What the heck, I thought.  Heck, because I was a good Mormon girl who hadn't uttered a single swear word at the time.  I bet my sister could cuss a blue streak though.  She was a rebel.  She didn't care what anyone thought of her.  And so I removed the mysterious friend's dress and slipped it over my head.  There was no zipper.  This should have been my first warning that something could go awry.  I struggled to fit the dress over my shoulders and full bust, but once I had shimmied and stretched that cotton weave to it's limits the dress fell easily over my waist and hips.  It was a bit snug I observed in the full length mirror in the upstairs bathroom.  My bust felt a distinct kinship to all those news reports on getting your yearly mammogram.  Pretty soon I got a tingling under my arms because the arm holes were so tight.  Oh dear. 

Starting to sweat I decided it was time to get the dress off, it had started to feel like a steel corset.  The Grande Dames...(my boobs) were having the life squished out of them.  I pulled the dress up to take it off.  I could only get it to the bottom of my bust.  I grunted and growled.  I pulled and I stretched but I could not get out of the dress.  Sweating in earnest now I ran to the microwave to check on the time.  There was no telling what time Darcie would come home.  For a good twenty minutes I fought with every fiber of my being to peel that tortuous dress off of me.  Crying I finally made a fatal decision. 

The cold metal of the scissors against my hot skin was a welcome relief.  Snip.  Snip.  Snip.  With every cut I saw my sister in my mind's eye screaming at me for what I had done.  She'd banish me from ever setting foot in her bedroom.  All hopes I had of a friendship with her would be lost.  With about a five inch cut in the upper seam under the right armpit I was finally able to pull the dress free.  And my boobs sang. 

I quickly changed back into my clothes and took the ruined dress to my bedroom and shut the door.  What was I going to do?  I could ask my mom to sew it but then I'd have to deal with those consequences and she'd probably make me tell my sister as part of my penance anyway.  No.  The only choice I had was to sew it myself.  The only problem was I didn't know how.  I took my mother's sewing kit from the hall closet.  The sewing machine was like some unknowable technology to me, as alien as disliking the taste of chocolate.  I threaded the needle with white thread.  Black would have looked better but I couldn't find any.  I heard the side door open and close.  I shakily tied a knot in the end of the long thread.  Then I set to work.  My stitches were big and clumsy.  I passed the needle through the rent fabric closing the gap as best I could. 

As I finished I nearly gasped at how incredibly obvious the wound on the dress was.  Oh well.  Time to face my fate.  I left the dress in my room and went in search of whom ever was home.  It was my brother.  I was saved.  He called me tub-o-lard as I passed and I called him dummy.  Our deep bond shimmered in the air like dust motes. 

I gathered the dress in my bedroom into a ball and tucked it under my shirt, just in case.  As I quickly placed it on the hanger I looked once more at the maroon Doc.

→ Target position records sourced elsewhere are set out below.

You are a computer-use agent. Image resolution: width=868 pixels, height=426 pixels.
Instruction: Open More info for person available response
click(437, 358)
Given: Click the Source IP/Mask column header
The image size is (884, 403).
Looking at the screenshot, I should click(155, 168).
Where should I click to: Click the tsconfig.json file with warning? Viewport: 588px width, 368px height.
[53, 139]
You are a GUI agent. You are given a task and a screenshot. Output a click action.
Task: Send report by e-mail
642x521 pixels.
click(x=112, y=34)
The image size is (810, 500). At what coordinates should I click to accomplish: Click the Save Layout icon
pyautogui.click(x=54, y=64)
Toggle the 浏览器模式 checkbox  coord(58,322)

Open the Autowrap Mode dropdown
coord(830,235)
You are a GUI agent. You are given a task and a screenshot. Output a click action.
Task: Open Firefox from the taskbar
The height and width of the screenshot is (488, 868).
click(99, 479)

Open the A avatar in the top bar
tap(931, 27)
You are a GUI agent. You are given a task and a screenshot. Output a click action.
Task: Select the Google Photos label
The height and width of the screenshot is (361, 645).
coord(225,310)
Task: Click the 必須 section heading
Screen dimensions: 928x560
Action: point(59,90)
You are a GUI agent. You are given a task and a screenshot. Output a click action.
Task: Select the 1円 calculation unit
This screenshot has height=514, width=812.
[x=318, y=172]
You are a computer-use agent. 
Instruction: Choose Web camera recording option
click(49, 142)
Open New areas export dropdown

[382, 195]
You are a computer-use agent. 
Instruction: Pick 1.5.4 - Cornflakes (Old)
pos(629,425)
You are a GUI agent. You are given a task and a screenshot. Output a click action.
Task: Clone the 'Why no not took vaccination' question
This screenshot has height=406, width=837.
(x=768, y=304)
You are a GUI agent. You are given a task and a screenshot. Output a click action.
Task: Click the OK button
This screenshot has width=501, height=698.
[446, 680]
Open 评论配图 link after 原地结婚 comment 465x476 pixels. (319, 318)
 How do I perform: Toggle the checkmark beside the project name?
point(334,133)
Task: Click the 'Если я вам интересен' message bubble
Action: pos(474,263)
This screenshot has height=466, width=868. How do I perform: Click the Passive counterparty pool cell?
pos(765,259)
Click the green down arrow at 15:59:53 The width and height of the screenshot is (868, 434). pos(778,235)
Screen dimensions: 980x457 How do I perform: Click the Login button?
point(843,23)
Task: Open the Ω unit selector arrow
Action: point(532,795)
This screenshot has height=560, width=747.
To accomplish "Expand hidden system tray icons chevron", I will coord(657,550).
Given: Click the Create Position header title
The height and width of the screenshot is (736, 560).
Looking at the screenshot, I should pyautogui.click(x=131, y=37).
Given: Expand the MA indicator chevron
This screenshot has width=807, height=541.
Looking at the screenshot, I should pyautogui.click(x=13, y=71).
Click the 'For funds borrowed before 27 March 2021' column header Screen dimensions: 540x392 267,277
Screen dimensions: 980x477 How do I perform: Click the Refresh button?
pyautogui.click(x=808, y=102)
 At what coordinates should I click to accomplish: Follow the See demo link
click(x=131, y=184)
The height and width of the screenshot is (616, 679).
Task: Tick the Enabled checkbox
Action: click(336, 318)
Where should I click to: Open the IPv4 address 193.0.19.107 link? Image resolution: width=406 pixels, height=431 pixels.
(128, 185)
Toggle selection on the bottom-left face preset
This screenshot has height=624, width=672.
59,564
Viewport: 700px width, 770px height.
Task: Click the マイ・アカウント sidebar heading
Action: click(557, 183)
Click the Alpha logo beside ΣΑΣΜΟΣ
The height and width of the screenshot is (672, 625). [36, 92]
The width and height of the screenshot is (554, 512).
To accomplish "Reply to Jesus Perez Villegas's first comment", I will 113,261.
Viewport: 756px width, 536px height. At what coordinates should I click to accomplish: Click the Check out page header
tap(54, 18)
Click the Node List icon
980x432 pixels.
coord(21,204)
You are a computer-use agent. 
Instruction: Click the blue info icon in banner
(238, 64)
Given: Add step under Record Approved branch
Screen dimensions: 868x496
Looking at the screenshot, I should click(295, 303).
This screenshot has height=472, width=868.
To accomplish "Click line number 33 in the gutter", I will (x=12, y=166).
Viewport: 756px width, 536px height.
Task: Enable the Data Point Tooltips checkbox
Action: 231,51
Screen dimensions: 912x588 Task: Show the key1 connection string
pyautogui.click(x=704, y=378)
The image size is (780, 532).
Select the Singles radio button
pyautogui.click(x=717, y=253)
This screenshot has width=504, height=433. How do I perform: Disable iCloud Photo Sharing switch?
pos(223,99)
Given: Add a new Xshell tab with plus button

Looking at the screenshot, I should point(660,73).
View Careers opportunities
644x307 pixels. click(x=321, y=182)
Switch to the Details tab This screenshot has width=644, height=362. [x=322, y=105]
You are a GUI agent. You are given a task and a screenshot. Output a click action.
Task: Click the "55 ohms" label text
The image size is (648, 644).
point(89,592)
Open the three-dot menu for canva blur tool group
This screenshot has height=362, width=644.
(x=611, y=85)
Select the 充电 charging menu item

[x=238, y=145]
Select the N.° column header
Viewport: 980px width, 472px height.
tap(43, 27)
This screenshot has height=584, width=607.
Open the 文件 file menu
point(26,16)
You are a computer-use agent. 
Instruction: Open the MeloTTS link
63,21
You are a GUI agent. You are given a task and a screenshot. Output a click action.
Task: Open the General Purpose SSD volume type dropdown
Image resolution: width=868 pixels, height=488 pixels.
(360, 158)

Martins.  She was so lucky.  I crossed my fingers and left her room as it had been.   

I gave myself ulcers worrying about it for weeks.  Eventually the dress disappeared from the closet, gone back to the unfortunate owner a little more dilapidated than before.  My sister never said a word about it.  And I never tried on another dress without a zipper. 

2 comments:

Melissa said...

Denise! So many untold stories! How do I not know these.... or is it that that we've shared so much over the years I have forgotten some of your greatest stories!! I can't believe you got away with it! So awesome!! You were cool too!

Matt Payne said...

haha so funny! I can't believe she didn't say anything to you about it. That must mean she knew what happened and loved you so much she didn't yell at you. You need to write a book about your life.